REQUIRED WORK ::
**A)** Which Nepalese Maoist rebel leaders are named in the commentary on Nepal's peace process?
**B)** In the commentary on Nepal's peace process, in what year did the Maoists take up arms?

Sanjay Upadhya: Nepal - The Taming Of The Crew
Nepal: The Taming Of The Crew
By Sanjay Upadhya
Prime Minister Girija Prasad Koirala probably did not return home expecting an extended convalescence after his surgery at a Bangkok hospital. The plethora of problems that have accumulated on the ground in his absence will not let him put his feet up as much as he might want to.
The Maoists’ – often contradictory -- interpretation of the June 16 eight-point accord, the discord within the Seven Party Alliance (SPA) over certain provisions of the deal, and differences within Koirala’s Nepali Congress on the prime minister’s support of a ceremonial monarchy are illustrative of the multiple layers of the challenges the much-vaunted peace process confronts.
Maoist leader Prachanda and chief ideologue Dr.
Baburam Bhattarai are back in
Kathmandu after concluding a tour of their base areas to sell the accord to the rank and file. In the run-up to the next “summit”, they have held preliminary talks with senior SPA leaders, who concluded that the eight-point accord was a “mistake” after signing it.
The comments of some SPA leaders, such as Unified Marxist Leninist (UML) general secretary Madhav Kumar Nepal, underscore the depths of the differences between the rebels and the mainstream parties. The Maoists’ call for the dissolution of the House of Representatives, the imperative of ensuring fair representation on the panel drafting the interim constitution, the exact status of the Maoists’ weapons before they can be inducted in a new interim government, among other things, would have to be addressed directly during a second “summit”.
More importantly, Prime Minister Koirala needs to take full charge of the SPA side of the process. Consider how top government ministers contradicted one another in responding to the Nepal Army’s rebuttal of the invective Prachanda spewed at the post-summit news conference. With such clumsiness, you certainly do not need the palace to scuttle the peace process.
The Maoists’ primacy over the process cannot obscure serious questions relating to their credibility as a partner. This is something firmly tied to the enigma that Prachanda still remains. Over the years, his perceived eloquence in expounding ideology has been useful in perpetuating the ambiguity the rebels used to build and wreck alliance among and within rival power centers.
Prachanda’s emergence at the news conference has shifted the parameters of the debate. Can his reputation for tolerating no dissent within his organization weld into the imperative of free and open deliberations the multiparty system – at least the SPA version of it -- presupposes?
Would Prachanda’s abiding faith in the Nepalese people’s ultimate rejection of the monarchy in the constituent assembly elections really make him adhere to an opposite popular verdict as he has pledged? Or is the rebel leader’s eagerness to discard “parliamentary republicanism” in favor of a more locally relevant model merely the first draft of an opt-out clause?
Broadly speaking, is peace the real agenda of the entire rebel organization? After all, the Maoists took up arms against both the parliamentary system and the monarchy in 1996 vowing to establish a “people's republic.” Has the wisdom of allying with one foe to defeat the other been widely accepted in the ranks as a tactic or the logical culmination of the insurgency? In the latter case, can the foot soldiers adapt to competitive mainstream politics discarding the Great Helmsman’s adage that power grows out of the barrel of the gun?
Admittedly, the Maoists exhibited remarkable restraint during their massive rally in the capital recently. Many are tempted to believe that the rebels have sincerely chosen the path of pragmatic politics. However, is one example of moderation sufficient to erase the marauding of a decade?
The silence of military strategist Ram Bahadur Thapa “Badal” is becoming deafening by the day. Nanda Kishor Pun “Pasang”, another influential rebel commander, too, is said to be unhappy with the latest turn of events. Matrika Yadav, the most prominent Maoist leader from the Terai, has threatened to boycott the constituent assembly polls unless madhesis get citizenship certificates.
The economic dimensions of the Maoist ostensible transformation are murkier. Can Prachanda’s oft-repeated basic opposition to economic liberalization allow enough room for the encouragement of industry, creation of jobs and growth of for-profit enterprise.
If Prachanda’s sole substantive program consists of exploiting Yarchagumba, that rare fungus found only in the Himalayas and prized in traditional Chinese medicine as an aphrodisiac, then Finance Minister Ram Sharan Mahat should immediately begin private session in Economics 101 with the rebel leader. The imponderable, of course, is Prachanda’s willingness to listen.

DATA PROVIDED ::
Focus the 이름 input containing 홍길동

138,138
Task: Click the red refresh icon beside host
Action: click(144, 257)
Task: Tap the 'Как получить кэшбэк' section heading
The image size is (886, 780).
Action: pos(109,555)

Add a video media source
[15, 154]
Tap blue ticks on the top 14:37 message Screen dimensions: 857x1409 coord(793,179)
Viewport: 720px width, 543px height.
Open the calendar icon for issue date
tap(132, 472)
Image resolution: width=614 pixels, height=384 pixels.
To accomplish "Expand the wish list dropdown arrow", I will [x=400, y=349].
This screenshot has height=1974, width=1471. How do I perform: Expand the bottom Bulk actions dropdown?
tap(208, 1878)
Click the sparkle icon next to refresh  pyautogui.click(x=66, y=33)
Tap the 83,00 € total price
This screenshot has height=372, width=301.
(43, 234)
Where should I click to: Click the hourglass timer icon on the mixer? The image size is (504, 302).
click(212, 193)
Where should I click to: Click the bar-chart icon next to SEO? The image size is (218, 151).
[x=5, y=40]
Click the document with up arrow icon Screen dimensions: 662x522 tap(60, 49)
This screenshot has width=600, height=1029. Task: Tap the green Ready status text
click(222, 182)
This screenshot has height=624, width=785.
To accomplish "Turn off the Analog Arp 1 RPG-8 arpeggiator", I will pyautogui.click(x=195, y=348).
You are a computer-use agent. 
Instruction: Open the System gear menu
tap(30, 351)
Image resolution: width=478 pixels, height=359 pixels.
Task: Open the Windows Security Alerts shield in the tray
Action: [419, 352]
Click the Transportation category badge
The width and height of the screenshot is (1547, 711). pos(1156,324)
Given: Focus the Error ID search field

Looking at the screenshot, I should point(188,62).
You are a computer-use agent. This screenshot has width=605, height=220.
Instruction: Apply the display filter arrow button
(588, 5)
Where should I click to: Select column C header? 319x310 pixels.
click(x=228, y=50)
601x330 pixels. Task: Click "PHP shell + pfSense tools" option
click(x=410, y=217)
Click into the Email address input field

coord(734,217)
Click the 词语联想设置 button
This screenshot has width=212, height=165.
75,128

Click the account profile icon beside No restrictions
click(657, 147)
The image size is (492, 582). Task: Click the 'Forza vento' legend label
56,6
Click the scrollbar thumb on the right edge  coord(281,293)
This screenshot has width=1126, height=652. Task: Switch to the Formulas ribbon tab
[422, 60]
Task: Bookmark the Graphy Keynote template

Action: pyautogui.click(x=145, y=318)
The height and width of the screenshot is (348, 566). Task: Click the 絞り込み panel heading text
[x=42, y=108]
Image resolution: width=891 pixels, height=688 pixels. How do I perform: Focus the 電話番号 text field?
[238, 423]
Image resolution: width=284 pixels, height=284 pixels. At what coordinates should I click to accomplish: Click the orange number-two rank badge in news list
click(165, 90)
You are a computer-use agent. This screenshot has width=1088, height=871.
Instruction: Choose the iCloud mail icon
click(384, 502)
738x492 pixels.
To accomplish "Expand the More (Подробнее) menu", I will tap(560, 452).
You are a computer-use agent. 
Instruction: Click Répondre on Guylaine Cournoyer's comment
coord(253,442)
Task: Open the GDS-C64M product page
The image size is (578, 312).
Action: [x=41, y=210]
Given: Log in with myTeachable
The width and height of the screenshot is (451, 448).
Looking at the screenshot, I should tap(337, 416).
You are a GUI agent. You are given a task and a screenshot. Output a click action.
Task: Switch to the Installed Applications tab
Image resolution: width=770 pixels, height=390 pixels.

ANSWERS TO EACH TASK ::
**A)** Prachanda, Baburam Bhattarai, Ram Bahadur Thapa "Badal", Nanda Kishor Pun "Pasang", Matrika Yadav

**B)** 1996